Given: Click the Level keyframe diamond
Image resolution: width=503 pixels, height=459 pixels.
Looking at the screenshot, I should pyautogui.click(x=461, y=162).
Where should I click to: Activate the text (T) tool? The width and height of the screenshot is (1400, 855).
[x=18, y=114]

######

(What the task requires): Output every line of the records above as a JSON list of strings, one string per line, with blank lines omitted.

(Solution):
[
  "Given: Click the Level keyframe diamond",
  "Image resolution: width=503 pixels, height=459 pixels.",
  "Looking at the screenshot, I should pyautogui.click(x=461, y=162).",
  "Where should I click to: Activate the text (T) tool? The width and height of the screenshot is (1400, 855).",
  "[x=18, y=114]"
]